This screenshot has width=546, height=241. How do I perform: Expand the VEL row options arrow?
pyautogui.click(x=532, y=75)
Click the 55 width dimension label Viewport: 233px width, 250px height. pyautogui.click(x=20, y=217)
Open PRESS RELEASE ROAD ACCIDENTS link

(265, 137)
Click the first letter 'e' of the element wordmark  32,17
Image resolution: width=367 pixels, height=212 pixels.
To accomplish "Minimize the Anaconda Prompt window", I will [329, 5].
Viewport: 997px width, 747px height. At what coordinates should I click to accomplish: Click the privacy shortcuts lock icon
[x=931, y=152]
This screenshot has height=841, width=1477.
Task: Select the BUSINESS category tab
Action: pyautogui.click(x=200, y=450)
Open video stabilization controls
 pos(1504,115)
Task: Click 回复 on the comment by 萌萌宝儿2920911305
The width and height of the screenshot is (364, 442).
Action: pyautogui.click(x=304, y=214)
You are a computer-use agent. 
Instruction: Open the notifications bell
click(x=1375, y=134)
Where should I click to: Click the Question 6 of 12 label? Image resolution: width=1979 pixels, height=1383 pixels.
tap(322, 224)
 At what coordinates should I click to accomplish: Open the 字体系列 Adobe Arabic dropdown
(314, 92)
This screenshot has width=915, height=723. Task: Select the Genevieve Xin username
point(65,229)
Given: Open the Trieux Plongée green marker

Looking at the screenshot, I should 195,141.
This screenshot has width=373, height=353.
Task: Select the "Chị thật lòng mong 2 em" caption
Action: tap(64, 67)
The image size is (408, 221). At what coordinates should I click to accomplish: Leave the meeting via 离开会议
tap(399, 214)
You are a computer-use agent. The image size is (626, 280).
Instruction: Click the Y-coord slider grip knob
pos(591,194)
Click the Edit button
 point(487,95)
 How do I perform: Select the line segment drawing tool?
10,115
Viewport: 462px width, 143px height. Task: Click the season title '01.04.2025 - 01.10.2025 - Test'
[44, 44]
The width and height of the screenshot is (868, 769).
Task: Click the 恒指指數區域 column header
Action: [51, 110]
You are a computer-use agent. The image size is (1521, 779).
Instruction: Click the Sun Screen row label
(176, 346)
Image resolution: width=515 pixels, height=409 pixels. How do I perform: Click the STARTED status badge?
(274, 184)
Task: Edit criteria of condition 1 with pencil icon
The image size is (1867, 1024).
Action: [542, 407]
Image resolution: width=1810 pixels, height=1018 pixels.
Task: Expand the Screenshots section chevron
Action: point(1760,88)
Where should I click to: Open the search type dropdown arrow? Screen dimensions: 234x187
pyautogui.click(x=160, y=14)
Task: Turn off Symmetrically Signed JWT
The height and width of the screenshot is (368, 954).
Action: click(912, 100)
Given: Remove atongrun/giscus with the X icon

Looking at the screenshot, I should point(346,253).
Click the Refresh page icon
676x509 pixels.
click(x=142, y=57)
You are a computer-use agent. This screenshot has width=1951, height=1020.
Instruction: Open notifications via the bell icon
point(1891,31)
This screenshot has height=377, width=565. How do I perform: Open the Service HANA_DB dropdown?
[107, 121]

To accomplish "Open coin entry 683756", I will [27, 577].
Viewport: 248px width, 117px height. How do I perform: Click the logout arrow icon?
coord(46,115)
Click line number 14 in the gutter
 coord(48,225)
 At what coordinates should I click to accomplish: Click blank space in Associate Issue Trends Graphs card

◆ ◆ ◆ ◆ ◆ ◆ ◆

WHAT NEEDS TO BE DONE:
Convert the lines above, from the first one through the line containing "click(x=1375, y=134)", into a Markdown table with two columns: Row, which numbers each entry, and Line, which holds the text. Leave out blank lines.

THE RESULT:
| Row | Line |
|---|---|
| 1 | This screenshot has width=546, height=241. How do I perform: Expand the VEL row options arrow? |
| 2 | pyautogui.click(x=532, y=75) |
| 3 | Click the 55 width dimension label Viewport: 233px width, 250px height. pyautogui.click(x=20, y=217) |
| 4 | Open PRESS RELEASE ROAD ACCIDENTS link |
| 5 | (265, 137) |
| 6 | Click the first letter 'e' of the element wordmark  32,17 |
| 7 | Image resolution: width=367 pixels, height=212 pixels. |
| 8 | To accomplish "Minimize the Anaconda Prompt window", I will [329, 5]. |
| 9 | Viewport: 997px width, 747px height. At what coordinates should I click to accomplish: Click the privacy shortcuts lock icon |
| 10 | [x=931, y=152] |
| 11 | This screenshot has height=841, width=1477. |
| 12 | Task: Select the BUSINESS category tab |
| 13 | Action: pyautogui.click(x=200, y=450) |
| 14 | Open video stabilization controls |
| 15 |  pos(1504,115) |
| 16 | Task: Click 回复 on the comment by 萌萌宝儿2920911305 |
| 17 | The width and height of the screenshot is (364, 442). |
| 18 | Action: pyautogui.click(x=304, y=214) |
| 19 | You are a computer-use agent.  |
| 20 | Instruction: Open the notifications bell |
| 21 | click(x=1375, y=134) |